Recorded data:
════════════════
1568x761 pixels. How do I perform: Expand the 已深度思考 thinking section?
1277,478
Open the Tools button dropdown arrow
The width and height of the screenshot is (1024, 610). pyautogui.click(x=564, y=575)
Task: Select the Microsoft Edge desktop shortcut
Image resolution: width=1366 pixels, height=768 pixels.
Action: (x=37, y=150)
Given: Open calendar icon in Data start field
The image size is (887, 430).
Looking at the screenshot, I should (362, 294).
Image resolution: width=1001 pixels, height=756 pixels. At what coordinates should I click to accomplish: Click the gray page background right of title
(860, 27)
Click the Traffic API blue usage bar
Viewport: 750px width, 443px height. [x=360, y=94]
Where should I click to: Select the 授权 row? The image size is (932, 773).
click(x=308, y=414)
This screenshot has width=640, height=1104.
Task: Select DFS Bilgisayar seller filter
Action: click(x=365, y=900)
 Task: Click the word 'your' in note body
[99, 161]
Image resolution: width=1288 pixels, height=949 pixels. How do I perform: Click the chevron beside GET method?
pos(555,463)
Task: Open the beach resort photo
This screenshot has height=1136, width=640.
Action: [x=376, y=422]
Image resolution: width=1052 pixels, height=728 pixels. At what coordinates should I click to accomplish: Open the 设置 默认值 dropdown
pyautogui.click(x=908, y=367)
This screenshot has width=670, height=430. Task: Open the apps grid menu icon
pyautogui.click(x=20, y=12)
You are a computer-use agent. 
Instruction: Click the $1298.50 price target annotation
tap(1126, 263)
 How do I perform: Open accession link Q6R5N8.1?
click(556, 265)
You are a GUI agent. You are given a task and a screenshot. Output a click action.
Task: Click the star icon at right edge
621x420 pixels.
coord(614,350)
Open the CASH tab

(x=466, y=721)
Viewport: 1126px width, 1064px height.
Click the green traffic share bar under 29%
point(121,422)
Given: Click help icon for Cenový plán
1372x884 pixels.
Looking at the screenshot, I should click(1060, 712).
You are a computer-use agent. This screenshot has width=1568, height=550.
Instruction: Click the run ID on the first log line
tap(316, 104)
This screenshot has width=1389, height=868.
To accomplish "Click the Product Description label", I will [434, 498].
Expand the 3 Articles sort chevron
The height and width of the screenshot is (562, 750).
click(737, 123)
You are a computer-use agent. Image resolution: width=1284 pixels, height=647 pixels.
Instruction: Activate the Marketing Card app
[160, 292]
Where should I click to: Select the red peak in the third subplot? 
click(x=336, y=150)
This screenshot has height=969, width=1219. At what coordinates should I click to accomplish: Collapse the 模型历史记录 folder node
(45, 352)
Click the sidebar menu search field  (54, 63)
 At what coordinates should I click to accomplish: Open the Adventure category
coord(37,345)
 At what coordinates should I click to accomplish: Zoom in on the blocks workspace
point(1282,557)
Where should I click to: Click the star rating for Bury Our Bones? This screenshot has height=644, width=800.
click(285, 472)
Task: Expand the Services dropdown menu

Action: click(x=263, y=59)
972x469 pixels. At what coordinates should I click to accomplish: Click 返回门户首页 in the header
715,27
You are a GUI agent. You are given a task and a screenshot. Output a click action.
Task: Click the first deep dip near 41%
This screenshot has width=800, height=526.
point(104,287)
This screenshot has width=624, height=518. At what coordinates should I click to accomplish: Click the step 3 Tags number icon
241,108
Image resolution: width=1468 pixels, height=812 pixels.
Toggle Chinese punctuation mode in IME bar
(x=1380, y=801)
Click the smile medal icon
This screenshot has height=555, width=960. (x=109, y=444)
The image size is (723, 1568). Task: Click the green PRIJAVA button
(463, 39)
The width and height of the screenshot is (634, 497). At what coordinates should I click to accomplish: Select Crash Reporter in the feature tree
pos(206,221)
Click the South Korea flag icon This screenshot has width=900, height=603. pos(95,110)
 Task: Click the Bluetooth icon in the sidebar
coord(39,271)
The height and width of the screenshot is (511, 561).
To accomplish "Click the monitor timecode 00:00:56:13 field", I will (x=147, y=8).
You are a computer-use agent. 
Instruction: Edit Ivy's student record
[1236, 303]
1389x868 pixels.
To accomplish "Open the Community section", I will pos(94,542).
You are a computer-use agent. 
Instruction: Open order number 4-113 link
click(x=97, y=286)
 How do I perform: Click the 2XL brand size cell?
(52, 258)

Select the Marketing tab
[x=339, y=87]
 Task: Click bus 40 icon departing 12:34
════════════════
* EXERCISE DIRECTIONS: Could you output, exactly and with nothing else, the lines from the start of the records through the line containing "Given: Open calendar icon in Data start field"?

* RESPONSE AREA:
1568x761 pixels. How do I perform: Expand the 已深度思考 thinking section?
1277,478
Open the Tools button dropdown arrow
The width and height of the screenshot is (1024, 610). pyautogui.click(x=564, y=575)
Task: Select the Microsoft Edge desktop shortcut
Image resolution: width=1366 pixels, height=768 pixels.
Action: (x=37, y=150)
Given: Open calendar icon in Data start field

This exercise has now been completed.